24 de Setembro de 2009 - 05h45 Corrigir A + A -

Por: Redação
web@diariopopular.com.br

Morre um campeão
Peço licença aos nossos leitores do esporte para homenagear uma das figuras que marcaram minha vida, um amigo, um parceiro, que mesmo distante da cidade, há mais de 30 anos, nunca nos abandonou, e valorizou muito a cultura e a história daqui. Ele foi do mundo das competições e por muitos anos enfeitou com harmonia e talento as notas musicais especiais, o sonho de centenas de alunos e de “malucos” apaixonados pelas bandas. Foi uma época linda, de ouro, de ensaios noturnos, com as baterias e orquestras de Carnaval, da Academia do Samba, do Samba Jovem da RU, do Conjunto Bento Mota Show, dos bailes da vida. Morreu na madrugada de quarta-feira em Porto Alegre e foi sepultado no Cemitério São Miguel e Almas, o maestro Mota - Manoel Luiz Mota Dias, o conhecido Cafona, do Colégio Gonzaga, na década de 70 e depois por 20 anos no Colégio São João, na capital, da década de 80 até se aposentar.

Difícil terminar
Vou tentar esgotar a mensagem, com as coisas boas deixadas pelo Cafona, como o título de bicampeão brasileiro nos famosos concursos de Bandas e Fanfarras, em São Paulo, na avenida São João, promovidos pela TV Record, onde muitos rondaram a cidade em uma noite, depois de dormir em plena via pública, para buscar o último título nacional, o terceiro, em 1975. Mota deitou com a bateria e com a musicalidade da Academia do Samba, em plena rua 15 de Novembro, em 1977, para tocar o Tema de Lara e depois The presidente, e ganhar um Carnaval inesquecível, na outra “guerra” de emoções com os vermelhos e os azuis da cidade.
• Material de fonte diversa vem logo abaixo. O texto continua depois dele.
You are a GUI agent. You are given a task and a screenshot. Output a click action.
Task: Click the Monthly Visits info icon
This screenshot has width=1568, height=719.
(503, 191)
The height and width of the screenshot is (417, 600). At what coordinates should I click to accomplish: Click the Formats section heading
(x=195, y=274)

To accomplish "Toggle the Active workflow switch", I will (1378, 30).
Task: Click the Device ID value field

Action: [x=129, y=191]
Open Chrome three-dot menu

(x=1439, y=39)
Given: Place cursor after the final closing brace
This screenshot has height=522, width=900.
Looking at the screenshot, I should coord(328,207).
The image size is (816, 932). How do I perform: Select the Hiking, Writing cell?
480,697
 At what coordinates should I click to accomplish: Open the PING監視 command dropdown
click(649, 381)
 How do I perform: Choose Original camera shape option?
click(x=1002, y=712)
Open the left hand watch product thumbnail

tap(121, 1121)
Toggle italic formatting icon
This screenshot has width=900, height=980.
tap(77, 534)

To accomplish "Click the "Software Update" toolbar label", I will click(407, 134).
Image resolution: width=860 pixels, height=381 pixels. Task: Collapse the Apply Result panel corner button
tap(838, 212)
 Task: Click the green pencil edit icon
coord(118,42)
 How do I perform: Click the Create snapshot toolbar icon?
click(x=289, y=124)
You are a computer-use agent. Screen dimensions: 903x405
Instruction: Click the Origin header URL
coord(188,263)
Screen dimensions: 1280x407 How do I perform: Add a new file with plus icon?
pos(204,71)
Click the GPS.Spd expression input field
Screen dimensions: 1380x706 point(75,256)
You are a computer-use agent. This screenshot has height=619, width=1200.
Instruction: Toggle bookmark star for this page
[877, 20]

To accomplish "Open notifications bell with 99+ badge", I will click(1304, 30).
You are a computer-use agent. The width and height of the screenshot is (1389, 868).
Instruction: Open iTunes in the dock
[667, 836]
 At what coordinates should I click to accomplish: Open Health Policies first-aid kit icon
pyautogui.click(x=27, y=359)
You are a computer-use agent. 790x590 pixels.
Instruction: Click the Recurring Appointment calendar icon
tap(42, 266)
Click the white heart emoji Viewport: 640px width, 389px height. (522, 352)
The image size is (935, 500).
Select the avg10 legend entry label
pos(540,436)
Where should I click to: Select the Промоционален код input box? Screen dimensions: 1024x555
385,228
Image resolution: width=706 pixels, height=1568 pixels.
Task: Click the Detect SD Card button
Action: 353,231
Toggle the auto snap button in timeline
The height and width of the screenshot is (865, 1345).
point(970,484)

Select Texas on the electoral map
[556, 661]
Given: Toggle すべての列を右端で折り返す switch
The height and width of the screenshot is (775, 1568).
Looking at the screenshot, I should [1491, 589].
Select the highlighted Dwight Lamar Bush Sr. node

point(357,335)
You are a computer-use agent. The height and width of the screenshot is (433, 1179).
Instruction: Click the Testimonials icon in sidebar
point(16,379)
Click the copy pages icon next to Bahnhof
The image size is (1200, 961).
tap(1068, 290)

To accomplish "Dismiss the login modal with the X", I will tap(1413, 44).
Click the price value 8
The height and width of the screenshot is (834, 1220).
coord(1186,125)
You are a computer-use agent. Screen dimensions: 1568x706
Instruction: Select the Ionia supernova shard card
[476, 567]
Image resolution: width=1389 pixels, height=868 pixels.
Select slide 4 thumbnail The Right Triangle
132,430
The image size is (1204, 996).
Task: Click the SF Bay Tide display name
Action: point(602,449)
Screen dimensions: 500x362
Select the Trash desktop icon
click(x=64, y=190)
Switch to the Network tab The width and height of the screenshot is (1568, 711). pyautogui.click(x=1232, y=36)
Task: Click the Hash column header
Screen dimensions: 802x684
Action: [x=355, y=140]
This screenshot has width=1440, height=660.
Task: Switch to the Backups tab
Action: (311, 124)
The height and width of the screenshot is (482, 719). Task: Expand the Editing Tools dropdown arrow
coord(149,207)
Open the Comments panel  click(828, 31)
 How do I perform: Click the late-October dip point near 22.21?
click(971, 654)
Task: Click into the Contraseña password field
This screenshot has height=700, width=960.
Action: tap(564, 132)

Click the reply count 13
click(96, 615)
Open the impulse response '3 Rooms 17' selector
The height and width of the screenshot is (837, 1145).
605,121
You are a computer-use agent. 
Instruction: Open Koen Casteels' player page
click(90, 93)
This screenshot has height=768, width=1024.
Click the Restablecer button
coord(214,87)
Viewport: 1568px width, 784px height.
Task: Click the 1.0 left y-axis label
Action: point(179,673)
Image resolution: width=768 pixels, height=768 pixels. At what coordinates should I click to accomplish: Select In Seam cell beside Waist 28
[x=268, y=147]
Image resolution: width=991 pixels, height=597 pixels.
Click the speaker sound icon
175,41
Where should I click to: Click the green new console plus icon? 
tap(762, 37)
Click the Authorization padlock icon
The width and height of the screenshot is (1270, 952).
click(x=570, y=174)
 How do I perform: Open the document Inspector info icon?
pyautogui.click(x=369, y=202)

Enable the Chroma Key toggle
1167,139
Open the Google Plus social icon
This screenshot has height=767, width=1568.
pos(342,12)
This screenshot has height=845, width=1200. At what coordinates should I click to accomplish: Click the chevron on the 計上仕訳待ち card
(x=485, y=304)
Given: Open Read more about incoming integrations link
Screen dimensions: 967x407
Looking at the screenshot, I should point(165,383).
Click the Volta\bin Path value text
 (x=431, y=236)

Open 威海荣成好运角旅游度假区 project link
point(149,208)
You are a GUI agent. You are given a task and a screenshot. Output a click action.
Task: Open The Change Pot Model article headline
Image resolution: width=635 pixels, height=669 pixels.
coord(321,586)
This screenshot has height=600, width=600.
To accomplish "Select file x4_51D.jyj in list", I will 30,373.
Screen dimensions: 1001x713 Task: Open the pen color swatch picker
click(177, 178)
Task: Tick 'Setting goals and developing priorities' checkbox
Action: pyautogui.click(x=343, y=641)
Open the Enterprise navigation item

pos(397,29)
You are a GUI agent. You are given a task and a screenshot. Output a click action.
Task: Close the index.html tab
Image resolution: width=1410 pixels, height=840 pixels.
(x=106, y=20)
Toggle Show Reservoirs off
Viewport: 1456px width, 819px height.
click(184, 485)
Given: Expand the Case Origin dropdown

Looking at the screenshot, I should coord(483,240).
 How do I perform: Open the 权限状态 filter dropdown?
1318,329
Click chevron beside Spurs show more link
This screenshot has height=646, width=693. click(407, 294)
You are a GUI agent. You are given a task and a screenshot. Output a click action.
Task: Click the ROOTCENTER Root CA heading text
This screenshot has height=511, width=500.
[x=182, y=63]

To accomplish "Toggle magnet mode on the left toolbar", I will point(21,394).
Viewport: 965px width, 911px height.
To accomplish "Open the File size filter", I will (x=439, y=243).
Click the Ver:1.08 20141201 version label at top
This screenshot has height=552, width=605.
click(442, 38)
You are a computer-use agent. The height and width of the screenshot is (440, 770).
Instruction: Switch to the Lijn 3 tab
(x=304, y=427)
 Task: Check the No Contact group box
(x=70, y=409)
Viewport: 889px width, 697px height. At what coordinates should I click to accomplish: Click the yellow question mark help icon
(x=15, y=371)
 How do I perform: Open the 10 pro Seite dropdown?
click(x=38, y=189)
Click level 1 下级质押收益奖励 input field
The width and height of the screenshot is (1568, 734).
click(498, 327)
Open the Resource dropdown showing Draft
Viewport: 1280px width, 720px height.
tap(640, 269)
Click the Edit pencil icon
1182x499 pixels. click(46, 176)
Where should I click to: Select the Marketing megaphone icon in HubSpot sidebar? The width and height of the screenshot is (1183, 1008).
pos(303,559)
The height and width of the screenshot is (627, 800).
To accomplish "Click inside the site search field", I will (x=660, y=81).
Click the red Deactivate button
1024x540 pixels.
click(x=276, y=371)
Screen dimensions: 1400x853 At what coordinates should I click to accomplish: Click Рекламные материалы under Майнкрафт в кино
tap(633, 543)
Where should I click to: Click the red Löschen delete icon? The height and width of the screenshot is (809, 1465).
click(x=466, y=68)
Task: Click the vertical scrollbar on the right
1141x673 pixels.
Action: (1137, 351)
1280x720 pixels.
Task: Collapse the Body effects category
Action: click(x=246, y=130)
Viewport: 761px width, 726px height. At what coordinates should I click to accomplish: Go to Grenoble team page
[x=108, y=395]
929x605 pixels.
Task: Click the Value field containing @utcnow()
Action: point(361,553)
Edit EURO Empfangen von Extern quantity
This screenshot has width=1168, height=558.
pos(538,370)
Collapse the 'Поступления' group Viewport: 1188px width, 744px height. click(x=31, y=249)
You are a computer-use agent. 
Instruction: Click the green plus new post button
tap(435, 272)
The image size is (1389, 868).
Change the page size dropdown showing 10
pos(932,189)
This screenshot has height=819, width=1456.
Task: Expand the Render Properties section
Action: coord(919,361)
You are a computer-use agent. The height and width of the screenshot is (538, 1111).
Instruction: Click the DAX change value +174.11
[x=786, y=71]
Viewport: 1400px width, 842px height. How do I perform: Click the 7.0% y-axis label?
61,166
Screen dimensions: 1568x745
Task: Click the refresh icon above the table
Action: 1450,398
Assim foi o alucinado e enfeitado maestro Mota, esposo de Deusdisse, filha do saudoso Valmúrio, e pai do Ricardo, da Denise, do Serginho e do Edson, do trombone.

Comentarista e jurado
Em Porto Alegra, Mota levou ideias de Carnaval e um novo conceito. Presidiu por muitos anos o júri no Concurso da Escolas de Samba do Grupo Especial, depois das Tribos e coisas de outro mundo que a capital apresentava. Na RU, com a equipe do Boca do samba, foi comentarista de alguns carnavais. Foi pioneiro com o seu musical no Samba Jovem, com o conjunto Bento Mota Show, quando os estudantes, compositores e gente com bagagem concorriam aos prêmios. Época em que surgiu a dupla Kleiton e Kledir, nos Almôndegas.

Vocais e Onda
Nos últimos anos, já aposentado, Mota curtia a Onda Xavante e o Carnaval dos Vocais, sua maior paixão. Deixava tudo em fevereiro, só para acompanhar e presidir o Carnaval alternativo do Diário Popular, com a nossa proposta de ver as bandas passarem, com harmonia, melodia, musicalidade, organização e critérios. Quando o Chuteca me ligou, as primeiras horas da manhã de ontem, para comunicar a morte do velho amigo, eu lembrei de cara que só poderia ser uma notícia de alguém muito especial que havia partido. E partiu, o Mota da Banda, da música, da história, da cultura e do futebol, o Mota dos Vocais da 15.